Several years ago I wrote that culture may be Croatia’s best weapon in an ongoing propaganda battle for the political and economic goodwill of the world’s power centers. But, it is also true that the home hand can learn a lot about her sister abroad by listening to the stories of her dreams.
Yet, how often do we see artists such as Vesna Kittelson, Marko Spalatin, Anton Cetin exhibited in Croatian museum and galleries? How many diaspora writers – from Chile, Argentina, the U.S., Canada, or New Zealand – are members of the Croatian Writers Association? How many Croatian institutions of higher learning offer courses or programs dealing with the Croatian diaspora, or with Global Croatology? How many diaspora organizations specialize in promoting Croatian artists and culture abroad?
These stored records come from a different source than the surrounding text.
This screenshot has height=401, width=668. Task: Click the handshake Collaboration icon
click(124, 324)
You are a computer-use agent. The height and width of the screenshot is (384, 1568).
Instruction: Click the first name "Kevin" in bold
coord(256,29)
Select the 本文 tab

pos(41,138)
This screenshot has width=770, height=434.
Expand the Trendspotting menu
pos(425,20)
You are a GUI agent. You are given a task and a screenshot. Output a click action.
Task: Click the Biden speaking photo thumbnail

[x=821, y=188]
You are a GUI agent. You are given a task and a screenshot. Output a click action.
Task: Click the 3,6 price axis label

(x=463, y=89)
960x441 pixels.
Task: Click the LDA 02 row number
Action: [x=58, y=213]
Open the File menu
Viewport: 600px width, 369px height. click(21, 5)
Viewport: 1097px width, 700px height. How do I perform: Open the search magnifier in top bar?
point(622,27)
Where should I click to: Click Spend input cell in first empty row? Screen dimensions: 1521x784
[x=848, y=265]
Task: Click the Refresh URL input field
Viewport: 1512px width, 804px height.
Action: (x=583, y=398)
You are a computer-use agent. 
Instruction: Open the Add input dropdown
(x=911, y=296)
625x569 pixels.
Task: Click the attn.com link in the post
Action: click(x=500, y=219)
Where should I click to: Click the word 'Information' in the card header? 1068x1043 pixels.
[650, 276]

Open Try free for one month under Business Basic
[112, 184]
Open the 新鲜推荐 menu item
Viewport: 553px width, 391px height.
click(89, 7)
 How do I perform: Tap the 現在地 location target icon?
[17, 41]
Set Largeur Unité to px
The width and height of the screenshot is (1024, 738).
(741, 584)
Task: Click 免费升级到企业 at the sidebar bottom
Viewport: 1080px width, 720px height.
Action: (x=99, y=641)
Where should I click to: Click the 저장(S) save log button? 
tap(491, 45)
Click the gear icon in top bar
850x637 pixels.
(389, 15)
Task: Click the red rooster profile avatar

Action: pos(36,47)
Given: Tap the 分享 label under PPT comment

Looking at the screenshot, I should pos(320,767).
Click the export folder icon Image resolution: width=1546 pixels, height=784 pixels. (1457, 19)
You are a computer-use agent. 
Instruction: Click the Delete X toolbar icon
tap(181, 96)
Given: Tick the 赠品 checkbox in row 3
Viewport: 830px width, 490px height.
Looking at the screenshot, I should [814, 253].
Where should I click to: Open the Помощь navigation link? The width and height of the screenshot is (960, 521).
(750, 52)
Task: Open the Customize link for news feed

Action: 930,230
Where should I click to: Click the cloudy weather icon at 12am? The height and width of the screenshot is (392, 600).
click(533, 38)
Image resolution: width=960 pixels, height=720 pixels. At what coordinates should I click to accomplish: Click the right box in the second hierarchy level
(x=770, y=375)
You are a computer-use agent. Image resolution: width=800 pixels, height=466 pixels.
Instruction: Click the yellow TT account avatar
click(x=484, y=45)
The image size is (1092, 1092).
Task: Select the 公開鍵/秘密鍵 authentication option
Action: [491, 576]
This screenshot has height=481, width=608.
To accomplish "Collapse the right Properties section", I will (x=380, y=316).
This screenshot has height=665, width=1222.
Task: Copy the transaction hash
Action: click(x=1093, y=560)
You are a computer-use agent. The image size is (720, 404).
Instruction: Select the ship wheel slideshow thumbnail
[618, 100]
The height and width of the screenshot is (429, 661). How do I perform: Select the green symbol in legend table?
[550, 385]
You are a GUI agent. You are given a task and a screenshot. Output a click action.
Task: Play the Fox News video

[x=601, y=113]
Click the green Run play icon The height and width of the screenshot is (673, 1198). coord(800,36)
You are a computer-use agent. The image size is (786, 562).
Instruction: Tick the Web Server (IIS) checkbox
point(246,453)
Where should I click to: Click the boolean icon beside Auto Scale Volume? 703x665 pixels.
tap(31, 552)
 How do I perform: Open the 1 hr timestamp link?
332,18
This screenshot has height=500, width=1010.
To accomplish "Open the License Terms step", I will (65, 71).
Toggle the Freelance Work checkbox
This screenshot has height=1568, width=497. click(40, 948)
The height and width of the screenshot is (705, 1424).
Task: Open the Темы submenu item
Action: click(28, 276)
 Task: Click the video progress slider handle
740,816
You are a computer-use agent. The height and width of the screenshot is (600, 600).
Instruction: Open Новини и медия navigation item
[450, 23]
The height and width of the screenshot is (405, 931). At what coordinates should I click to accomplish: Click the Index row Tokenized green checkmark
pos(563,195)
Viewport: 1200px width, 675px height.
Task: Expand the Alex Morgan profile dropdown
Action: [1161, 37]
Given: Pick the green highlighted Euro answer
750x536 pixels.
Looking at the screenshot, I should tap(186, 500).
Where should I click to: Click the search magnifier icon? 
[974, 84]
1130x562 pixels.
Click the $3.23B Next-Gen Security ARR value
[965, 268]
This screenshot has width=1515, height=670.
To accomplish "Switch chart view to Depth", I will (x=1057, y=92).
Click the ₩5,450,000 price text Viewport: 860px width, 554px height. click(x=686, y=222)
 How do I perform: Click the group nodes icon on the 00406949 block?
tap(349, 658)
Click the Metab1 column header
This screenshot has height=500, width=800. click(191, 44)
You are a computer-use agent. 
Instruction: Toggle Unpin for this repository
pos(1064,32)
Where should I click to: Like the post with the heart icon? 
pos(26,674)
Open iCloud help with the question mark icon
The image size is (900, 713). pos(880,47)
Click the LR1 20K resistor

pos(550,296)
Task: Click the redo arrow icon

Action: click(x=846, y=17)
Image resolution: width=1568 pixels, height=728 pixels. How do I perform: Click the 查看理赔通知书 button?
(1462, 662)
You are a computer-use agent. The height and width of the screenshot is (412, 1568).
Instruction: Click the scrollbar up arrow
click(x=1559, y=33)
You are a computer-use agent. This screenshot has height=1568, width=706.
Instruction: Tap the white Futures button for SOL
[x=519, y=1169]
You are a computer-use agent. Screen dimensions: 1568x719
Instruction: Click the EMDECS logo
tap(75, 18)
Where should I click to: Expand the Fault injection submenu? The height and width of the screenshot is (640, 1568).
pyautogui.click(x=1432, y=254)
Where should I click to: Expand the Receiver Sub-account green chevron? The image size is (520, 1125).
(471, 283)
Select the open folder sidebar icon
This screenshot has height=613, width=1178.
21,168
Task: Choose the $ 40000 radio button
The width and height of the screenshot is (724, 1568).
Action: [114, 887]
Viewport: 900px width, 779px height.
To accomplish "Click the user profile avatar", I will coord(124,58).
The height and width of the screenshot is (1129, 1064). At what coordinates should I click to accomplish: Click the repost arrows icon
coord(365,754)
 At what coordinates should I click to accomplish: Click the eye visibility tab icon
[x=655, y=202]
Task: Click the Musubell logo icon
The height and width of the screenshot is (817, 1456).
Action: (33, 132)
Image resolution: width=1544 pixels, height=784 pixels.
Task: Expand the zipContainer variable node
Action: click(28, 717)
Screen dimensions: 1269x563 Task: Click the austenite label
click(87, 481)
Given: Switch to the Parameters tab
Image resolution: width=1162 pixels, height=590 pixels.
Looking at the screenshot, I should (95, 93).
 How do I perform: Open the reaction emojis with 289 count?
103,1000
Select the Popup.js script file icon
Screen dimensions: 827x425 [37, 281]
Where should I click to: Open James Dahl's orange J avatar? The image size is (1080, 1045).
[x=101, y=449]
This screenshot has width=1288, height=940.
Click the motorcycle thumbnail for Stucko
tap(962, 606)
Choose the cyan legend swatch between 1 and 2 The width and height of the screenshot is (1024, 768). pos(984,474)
Let us ask ourselves these questions, and then, let us admit: Global Croatia is still a dream. The impalpable, invisible hands are one of the major roads toward the realization of that dream. I never asked Vesna Kittelson what she meant by painting “The Hands.” As an artist, she would have probably answered that she was looking for a certain harmony of color, a certain light; this or that type of expression. If I were to tell her my dream and intuition, she might agree, and she might not. Which does not prevent me, or any of us from having a dream. Of hands linked forever, permanently fertilized by a golden shower.